## Your assignment
The answer should be an exact repeat of the stretch of material below from the line containing "Select the Order" through the line containing "has width=340, height=240.".

## Provided records
--*--

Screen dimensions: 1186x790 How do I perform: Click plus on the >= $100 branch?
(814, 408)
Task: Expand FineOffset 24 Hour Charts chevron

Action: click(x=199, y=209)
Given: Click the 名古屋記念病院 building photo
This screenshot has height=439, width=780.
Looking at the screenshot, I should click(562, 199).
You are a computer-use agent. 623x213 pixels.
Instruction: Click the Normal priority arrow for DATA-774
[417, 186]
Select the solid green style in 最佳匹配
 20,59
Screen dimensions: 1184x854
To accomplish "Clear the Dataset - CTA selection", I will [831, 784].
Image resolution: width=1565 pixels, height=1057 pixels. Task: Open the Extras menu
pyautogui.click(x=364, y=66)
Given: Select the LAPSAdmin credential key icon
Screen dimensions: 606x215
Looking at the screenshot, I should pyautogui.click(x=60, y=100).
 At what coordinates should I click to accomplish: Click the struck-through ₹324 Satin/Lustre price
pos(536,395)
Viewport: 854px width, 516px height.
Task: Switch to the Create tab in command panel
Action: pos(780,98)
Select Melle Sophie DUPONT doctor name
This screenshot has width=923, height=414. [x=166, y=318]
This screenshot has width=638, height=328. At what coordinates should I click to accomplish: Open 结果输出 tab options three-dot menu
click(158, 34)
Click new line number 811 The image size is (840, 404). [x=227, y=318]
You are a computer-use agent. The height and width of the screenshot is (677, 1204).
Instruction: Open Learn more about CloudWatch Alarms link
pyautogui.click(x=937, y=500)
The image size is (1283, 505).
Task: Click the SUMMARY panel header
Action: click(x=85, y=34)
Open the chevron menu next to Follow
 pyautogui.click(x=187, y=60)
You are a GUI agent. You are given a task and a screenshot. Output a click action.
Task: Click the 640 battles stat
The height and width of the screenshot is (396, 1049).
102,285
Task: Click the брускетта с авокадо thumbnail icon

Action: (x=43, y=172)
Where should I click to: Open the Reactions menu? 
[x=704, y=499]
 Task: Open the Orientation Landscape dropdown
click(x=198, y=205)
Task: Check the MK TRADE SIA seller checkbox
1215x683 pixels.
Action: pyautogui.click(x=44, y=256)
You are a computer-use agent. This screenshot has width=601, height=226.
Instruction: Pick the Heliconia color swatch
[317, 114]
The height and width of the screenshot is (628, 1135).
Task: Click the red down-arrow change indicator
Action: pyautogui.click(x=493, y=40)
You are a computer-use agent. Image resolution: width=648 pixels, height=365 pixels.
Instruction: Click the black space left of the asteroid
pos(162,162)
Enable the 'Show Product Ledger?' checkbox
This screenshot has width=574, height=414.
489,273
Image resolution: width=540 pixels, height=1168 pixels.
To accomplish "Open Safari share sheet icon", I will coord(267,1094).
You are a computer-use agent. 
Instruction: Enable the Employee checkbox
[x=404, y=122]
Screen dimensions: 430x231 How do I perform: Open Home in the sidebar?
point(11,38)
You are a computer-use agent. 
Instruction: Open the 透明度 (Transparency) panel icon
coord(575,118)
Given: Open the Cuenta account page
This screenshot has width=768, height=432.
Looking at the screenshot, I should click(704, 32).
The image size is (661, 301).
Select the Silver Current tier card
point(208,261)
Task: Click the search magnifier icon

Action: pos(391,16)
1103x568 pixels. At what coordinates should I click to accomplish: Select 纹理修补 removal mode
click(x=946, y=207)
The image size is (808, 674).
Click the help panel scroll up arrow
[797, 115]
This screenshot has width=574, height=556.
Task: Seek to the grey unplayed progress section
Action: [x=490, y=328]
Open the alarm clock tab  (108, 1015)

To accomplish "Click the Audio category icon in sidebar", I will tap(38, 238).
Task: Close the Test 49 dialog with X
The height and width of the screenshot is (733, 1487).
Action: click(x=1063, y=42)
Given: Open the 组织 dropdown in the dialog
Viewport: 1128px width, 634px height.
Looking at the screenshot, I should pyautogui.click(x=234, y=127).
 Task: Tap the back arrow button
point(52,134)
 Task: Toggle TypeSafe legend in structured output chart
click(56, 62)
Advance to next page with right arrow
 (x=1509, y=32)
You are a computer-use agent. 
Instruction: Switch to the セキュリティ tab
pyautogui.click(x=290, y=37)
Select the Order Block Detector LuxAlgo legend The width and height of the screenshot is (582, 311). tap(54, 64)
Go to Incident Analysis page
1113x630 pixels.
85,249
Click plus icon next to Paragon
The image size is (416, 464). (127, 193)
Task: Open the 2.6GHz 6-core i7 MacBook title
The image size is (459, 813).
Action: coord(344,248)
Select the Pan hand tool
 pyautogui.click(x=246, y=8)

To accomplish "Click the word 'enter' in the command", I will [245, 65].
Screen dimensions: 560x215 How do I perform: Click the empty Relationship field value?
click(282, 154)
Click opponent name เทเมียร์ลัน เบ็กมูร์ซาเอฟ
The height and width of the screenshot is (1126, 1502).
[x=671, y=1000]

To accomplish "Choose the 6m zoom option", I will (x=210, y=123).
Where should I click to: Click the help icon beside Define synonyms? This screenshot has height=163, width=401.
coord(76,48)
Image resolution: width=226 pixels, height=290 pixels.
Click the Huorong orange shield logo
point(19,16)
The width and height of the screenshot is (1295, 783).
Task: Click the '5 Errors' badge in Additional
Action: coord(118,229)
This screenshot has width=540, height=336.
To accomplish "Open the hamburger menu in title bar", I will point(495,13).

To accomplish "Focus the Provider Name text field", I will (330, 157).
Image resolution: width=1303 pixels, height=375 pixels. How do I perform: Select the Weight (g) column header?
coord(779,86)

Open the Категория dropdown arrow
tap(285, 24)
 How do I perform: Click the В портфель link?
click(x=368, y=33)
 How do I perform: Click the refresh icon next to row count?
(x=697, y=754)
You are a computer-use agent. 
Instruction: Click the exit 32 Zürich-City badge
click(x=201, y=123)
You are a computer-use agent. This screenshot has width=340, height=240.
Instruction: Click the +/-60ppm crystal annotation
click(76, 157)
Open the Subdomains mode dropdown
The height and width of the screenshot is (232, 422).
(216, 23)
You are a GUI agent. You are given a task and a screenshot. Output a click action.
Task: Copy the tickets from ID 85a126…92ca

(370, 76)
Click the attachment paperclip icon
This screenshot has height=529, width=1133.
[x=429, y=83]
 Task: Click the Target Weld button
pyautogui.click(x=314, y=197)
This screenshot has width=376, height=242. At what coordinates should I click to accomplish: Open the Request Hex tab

--*--

## Answer to this exercise
Select the Order Block Detector LuxAlgo legend The width and height of the screenshot is (582, 311). tap(54, 64)
Go to Incident Analysis page
1113x630 pixels.
85,249
Click plus icon next to Paragon
The image size is (416, 464). (127, 193)
Task: Open the 2.6GHz 6-core i7 MacBook title
The image size is (459, 813).
Action: coord(344,248)
Select the Pan hand tool
 pyautogui.click(x=246, y=8)

To accomplish "Click the word 'enter' in the command", I will [245, 65].
Screen dimensions: 560x215 How do I perform: Click the empty Relationship field value?
click(282, 154)
Click opponent name เทเมียร์ลัน เบ็กมูร์ซาเอฟ
The height and width of the screenshot is (1126, 1502).
[x=671, y=1000]

To accomplish "Choose the 6m zoom option", I will (x=210, y=123).
Where should I click to: Click the help icon beside Define synonyms? This screenshot has height=163, width=401.
coord(76,48)
Image resolution: width=226 pixels, height=290 pixels.
Click the Huorong orange shield logo
point(19,16)
The width and height of the screenshot is (1295, 783).
Task: Click the '5 Errors' badge in Additional
Action: coord(118,229)
This screenshot has width=540, height=336.
To accomplish "Open the hamburger menu in title bar", I will point(495,13).

To accomplish "Focus the Provider Name text field", I will (330, 157).
Image resolution: width=1303 pixels, height=375 pixels. How do I perform: Select the Weight (g) column header?
coord(779,86)

Open the Категория dropdown arrow
tap(285, 24)
 How do I perform: Click the В портфель link?
click(x=368, y=33)
 How do I perform: Click the refresh icon next to row count?
(x=697, y=754)
You are a computer-use agent. 
Instruction: Click the exit 32 Zürich-City badge
click(x=201, y=123)
You are a computer-use agent. This screenshot has width=340, height=240.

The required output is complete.